Even so, the French government is denying the existence of any police violence and it’s accusing the demonstrators and the society in its whole to be violent (see the point of view of president Macron about this question). This is not the point of view of the United Nations and of several associations like Reporters Without Borders, who have accused the French government or are suing it for its use of violence.
We are fully aware that France is not an isolated case and that this increasing of the violence of the states in so called democracies is a world-wide problem (Chili, Hong-Kong, Liban, USA…) and our strike fits in a global contest of a crisis of the social dialogue between states and their citizens. We would like also to acknowledge that these acts of violence aren’t exactly new and were already perpetrated in the past on the more vulnerable inhabitants of our country (POC, immigrants, women) without further reactions from us, the safe ones.

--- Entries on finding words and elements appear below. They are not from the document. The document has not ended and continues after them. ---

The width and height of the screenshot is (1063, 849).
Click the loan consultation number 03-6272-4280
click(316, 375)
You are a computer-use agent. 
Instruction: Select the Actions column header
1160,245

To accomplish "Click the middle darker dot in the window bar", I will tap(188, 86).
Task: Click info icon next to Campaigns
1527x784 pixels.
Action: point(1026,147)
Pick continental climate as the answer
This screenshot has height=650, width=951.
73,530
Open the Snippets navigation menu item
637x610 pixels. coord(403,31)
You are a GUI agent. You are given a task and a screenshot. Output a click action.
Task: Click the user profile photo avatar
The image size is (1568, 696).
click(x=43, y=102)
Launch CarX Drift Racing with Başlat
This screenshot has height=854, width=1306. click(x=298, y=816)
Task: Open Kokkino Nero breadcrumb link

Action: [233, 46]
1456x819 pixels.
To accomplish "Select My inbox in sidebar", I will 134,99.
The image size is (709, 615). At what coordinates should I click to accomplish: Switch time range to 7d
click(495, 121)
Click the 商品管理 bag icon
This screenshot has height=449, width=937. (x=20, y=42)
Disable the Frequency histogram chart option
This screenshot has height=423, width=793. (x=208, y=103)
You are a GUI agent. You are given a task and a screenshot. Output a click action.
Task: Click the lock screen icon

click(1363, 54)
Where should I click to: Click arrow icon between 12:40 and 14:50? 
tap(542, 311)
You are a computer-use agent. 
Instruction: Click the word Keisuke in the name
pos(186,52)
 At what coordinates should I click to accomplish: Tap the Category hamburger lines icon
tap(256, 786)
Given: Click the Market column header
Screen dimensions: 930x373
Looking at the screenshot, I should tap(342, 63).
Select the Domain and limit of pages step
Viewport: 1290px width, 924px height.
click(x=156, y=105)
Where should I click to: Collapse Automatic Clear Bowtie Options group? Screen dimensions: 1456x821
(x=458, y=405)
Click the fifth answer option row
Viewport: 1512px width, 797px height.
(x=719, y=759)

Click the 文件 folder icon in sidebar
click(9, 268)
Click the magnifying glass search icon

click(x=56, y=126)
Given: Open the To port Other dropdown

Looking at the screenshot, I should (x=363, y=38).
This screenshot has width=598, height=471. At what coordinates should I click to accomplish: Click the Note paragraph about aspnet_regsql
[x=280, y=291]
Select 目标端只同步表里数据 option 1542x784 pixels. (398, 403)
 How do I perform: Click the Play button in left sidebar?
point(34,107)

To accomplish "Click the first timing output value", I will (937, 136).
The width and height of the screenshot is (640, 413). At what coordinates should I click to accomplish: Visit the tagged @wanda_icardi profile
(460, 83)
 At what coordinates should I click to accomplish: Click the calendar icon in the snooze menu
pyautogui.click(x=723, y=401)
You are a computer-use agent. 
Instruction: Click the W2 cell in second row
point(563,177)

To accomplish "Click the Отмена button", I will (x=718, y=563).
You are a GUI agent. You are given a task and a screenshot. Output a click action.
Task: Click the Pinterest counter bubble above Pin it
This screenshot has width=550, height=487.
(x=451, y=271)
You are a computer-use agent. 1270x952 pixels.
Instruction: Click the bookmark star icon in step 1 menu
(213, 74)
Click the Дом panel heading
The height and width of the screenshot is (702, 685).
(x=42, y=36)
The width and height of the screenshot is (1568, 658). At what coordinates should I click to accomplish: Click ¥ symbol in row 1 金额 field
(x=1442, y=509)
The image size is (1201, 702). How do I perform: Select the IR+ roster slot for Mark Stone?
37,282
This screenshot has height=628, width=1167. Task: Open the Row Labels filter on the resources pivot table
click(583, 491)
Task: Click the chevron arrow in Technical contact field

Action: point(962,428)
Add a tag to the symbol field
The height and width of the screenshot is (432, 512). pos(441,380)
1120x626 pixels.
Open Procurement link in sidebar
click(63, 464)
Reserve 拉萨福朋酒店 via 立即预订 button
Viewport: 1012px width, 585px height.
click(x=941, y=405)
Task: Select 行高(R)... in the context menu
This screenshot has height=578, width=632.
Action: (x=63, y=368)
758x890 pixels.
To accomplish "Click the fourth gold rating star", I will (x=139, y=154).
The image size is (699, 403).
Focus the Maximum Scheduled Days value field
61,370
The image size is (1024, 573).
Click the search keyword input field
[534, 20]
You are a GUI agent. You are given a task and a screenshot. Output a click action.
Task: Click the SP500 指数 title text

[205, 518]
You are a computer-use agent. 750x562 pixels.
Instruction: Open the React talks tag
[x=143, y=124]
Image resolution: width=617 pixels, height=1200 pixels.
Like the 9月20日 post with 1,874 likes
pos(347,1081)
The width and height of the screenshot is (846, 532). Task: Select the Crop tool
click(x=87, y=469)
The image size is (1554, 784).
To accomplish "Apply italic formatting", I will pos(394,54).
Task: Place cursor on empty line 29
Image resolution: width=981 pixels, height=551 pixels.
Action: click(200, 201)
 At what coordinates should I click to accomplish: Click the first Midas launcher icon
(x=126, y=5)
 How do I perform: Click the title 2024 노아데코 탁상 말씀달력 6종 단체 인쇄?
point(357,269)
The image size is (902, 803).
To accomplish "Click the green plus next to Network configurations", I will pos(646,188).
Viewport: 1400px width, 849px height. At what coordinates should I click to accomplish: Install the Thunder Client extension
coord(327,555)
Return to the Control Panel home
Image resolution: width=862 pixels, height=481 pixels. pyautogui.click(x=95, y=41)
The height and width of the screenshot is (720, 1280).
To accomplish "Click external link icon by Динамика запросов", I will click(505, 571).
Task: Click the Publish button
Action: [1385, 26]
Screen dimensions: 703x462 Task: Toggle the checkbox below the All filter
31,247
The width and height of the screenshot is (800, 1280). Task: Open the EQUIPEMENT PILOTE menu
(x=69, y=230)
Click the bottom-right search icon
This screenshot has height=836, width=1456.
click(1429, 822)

Any designer or artist you admire?
A very difficult question as I admire so many people and making a list feels always so reductive. (I’m a bit too lazy to answer this question, sorry)
Is Berlin the ultimate open-source-culture city?
Is it? If so, I have no idea about it! I’m still not connected to all the social spheres of this city I moved in 4 years ago and specially don’t know so much the open-source subculture here. Maybe I should!
What changes do you observe in the city?
There is a scary wave in the city, which I feel is also the case in a lot of others cities in Europe. To put it shortly, the staggering increase of rents, the housing crisis, and the increase of the cost of living is forcing a lot of artists to move away. Berlin, which was an eldorado for artists, creative people and musicians since the wall fell is now pushing them away. People just don’t manage to find flats anymore, or none they can afford, and are also kicked out of the flats they have, which has been my case 2 years ago. This is very crazy and is going super fast, and will cause great damage to the creative scene here if nothing is done.
Recommend a book or a musical album that could be a surprise?
The Argonauts from Maggie Nelson, a very musical book about becoming a mother. A true surprise.
Duistre Kamers from De Ambassade is an album I listened a lot in my first year here in Berlin and will always be linked to my moving here, this first flat and what happened there.
Jérémy, thank you for taking your time to answer these questions.